Process group availability monitoring and alerting

Alerting on process availability by default tends to introduce a huge amount of alerting noise from processes that aren’t central to the success of your digital business. Typically, individual process availability isn’t crucial within dynamic microservices-based clusters, and so it doesn’t make sense to alert on the availability of individual processes, except when DESK determines that real users are affected by the issue.

However, you may have a number of highly critically-important processes that you want to monitor for availability. Or possibly you want to ensure that a cluster never has less than a specified minimum number of processes. For such scenarios, DESK allows you to select the availability alerting strategy that best meets your needs. This means that you can configure DESK to proactively alert you if any process or number of processes within a specific process group goes offline or crashes. Alerts include links to related DESK Problem pages (see example below), making it easy for you to access all the details related to an unavailable process so that you can quickly resolve the issue.

Problems page

Enable process-group availability alerting

Rather than enabling availability alerting globally across all process groups, we’ve made it so that you can enable availability alerting only for specific mission-critical process groups. To set up availability alerting for a process group:

  1. Select Technologies from the navigation menu.
  2. Select the process-group technology type.
  3. Scroll down and select the process group you’re interested in.
  4. Click the Process group details button to open the process group page.
  5. Click the Edit button to access the Process group settings page.
  6. Click Availability monitoring.
  7. From the drop list select If any process becomes unavailable or If service requests are impacted in case you want a process unavailable event to be generated if DESK detects active client requests hitting the selected process.

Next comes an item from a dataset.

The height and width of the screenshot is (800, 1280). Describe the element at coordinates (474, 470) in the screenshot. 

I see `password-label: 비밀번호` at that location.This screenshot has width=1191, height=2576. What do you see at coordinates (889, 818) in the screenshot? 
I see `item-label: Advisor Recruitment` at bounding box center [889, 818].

Alternatively, you can enable availability alerting for any individual process using the same Process group settings page.

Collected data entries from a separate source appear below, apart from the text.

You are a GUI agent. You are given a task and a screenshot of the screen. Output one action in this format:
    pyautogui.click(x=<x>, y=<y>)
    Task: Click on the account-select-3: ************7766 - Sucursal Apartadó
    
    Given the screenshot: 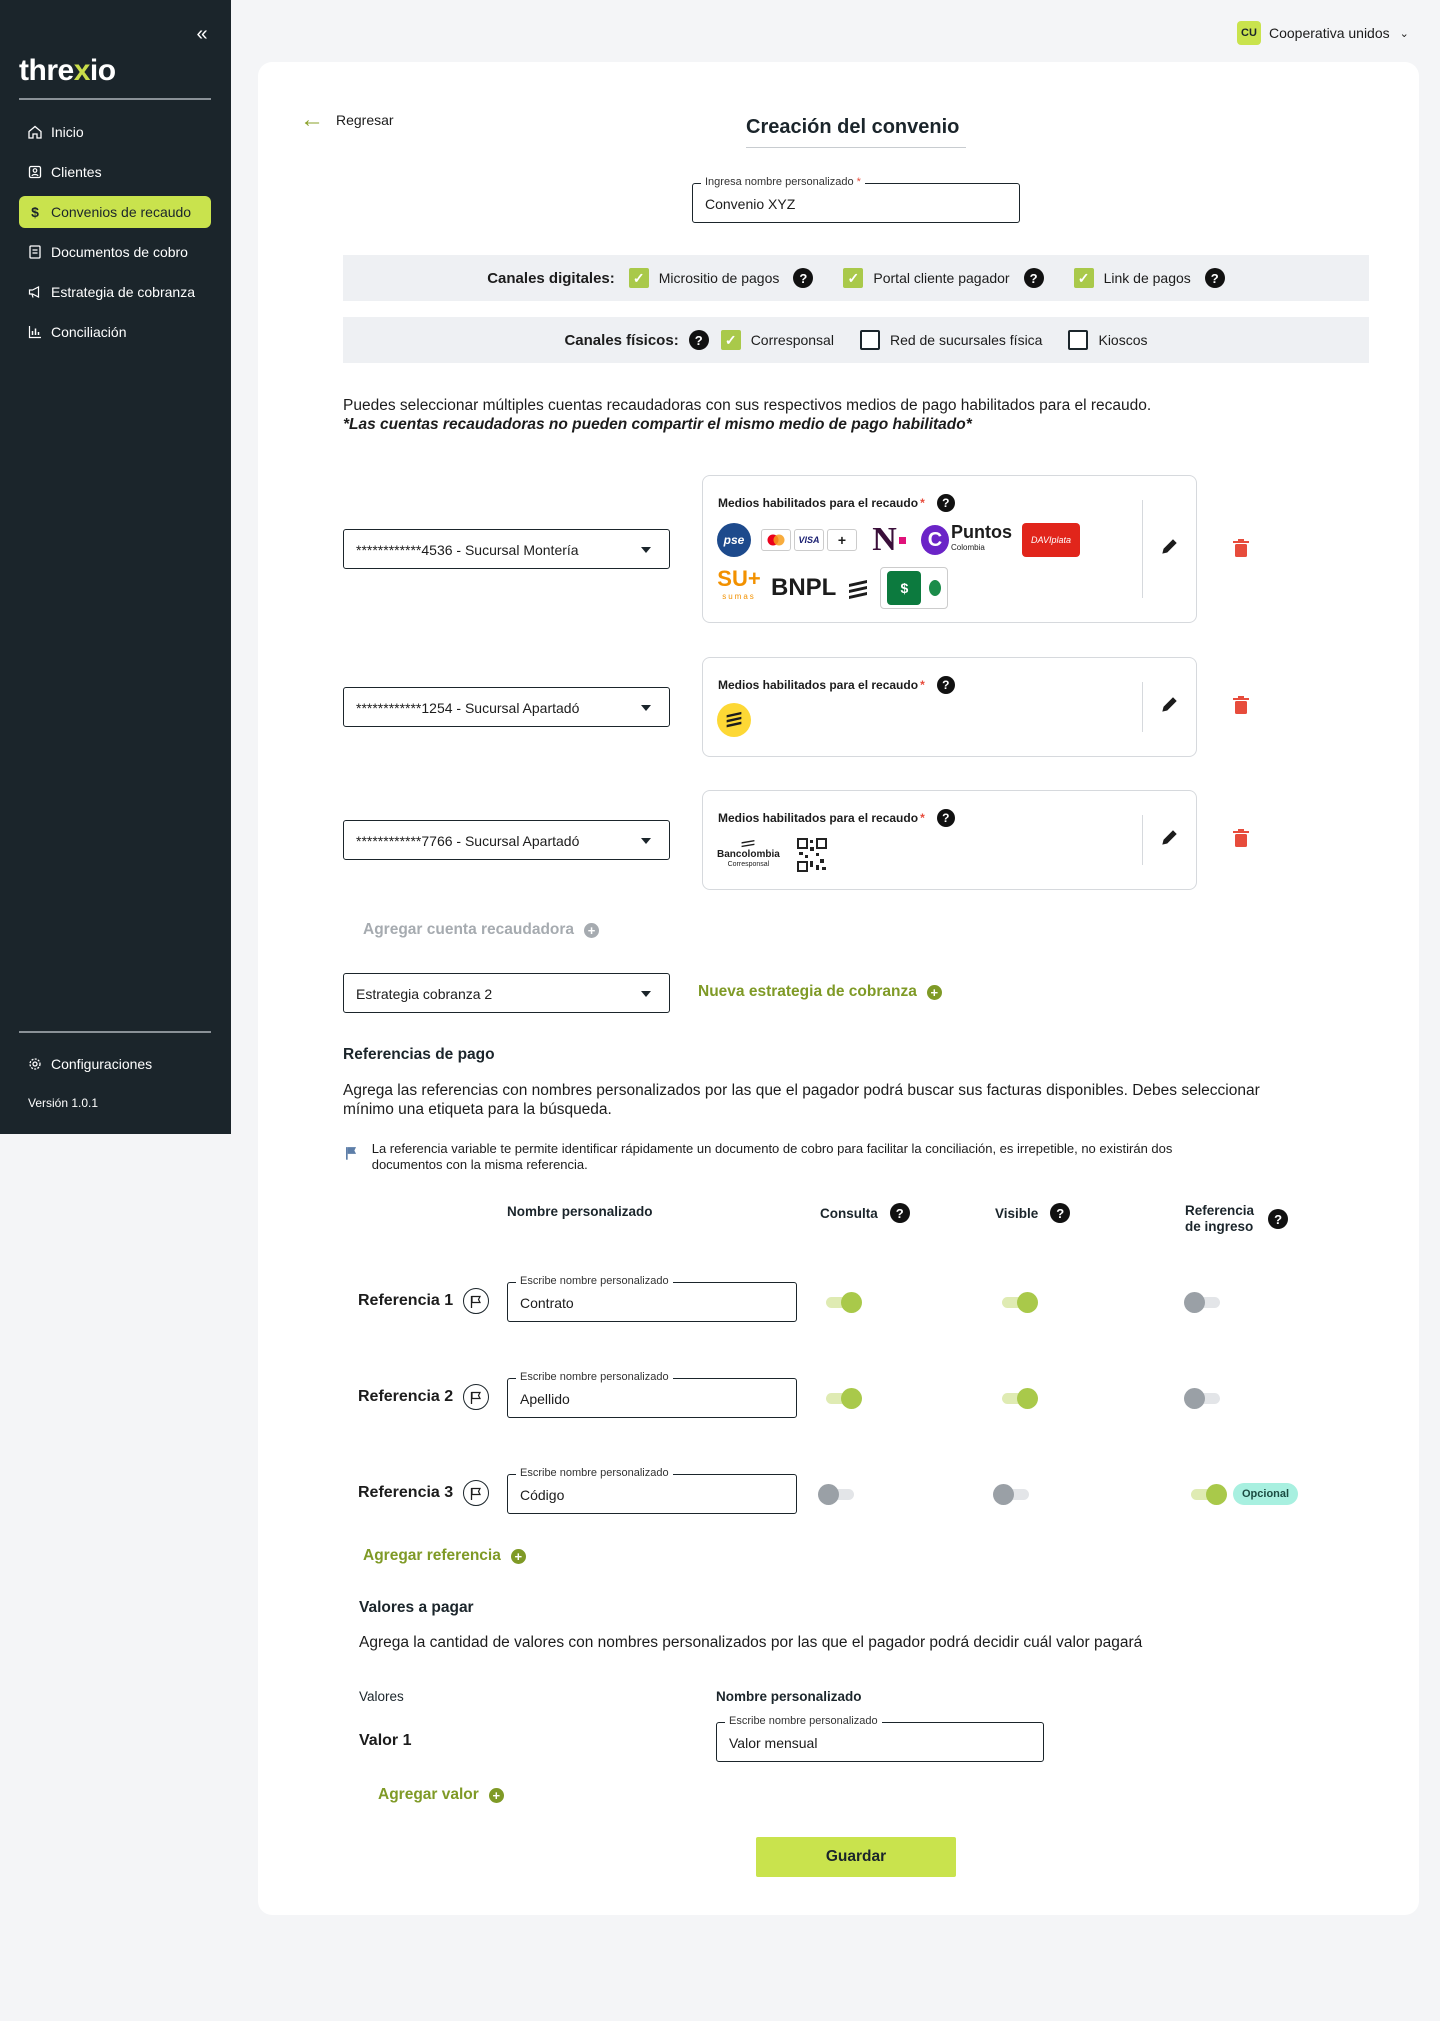 What is the action you would take?
    pyautogui.click(x=506, y=840)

  1. Select Hosts from the menu.
  2. Select the host that hosts the process you’re interested in.
  3. Scroll down and click the Consuming processes button.
  4. From the Process list, select the process group (or individual process) you’re interested in.
  5. Click the Browse () button and select Edit button to access the Process group settings page.
  6. Click Availability monitoring.
  7. From the drop list select If any process becomes unavailable.

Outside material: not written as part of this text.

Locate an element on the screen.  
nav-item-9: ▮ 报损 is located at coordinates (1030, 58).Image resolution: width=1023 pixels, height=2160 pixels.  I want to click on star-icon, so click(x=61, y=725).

Process group anomaly detection within clusters

A “process group” is a group of processes that each do the same thing (for example, a group of identical Apache Tomcat web server processes that run concurrently on separate hosts). Each process in a process group (aka, a “cluster”) serves the same type of request. Typically, a load balancer is run in front of such a cluster.

In such scenarios, it makes sense to define a minimum number of process instances for each process group—the minimum number of processes that comprise a healthy cluster.

To define a minimum number of instances for a process group:

  1. Select Technologies from the navigation menu.
  2. Select the tile of the process-group technology you want to configure (for example, Apache Tomcat). The related process groups are then displayed at the bottom of the page.
  3. Select the process group you want to configure. The process group view expands.
  4. Click the Process group details button to open the process group page.
  5. Click the Edit button to access the Process group settings page.
  6. Click Availability monitoring.
  7. From the drop list select If minimum threshold is not met and then enter the minimum number of process instances required for a healthy system.

Once defined, you will be alerted going forward if the number of processes in the process group falls below the minimum that you’ve set. Once the defined minimum number of instances is met, the problem is closed automatically.

process group availability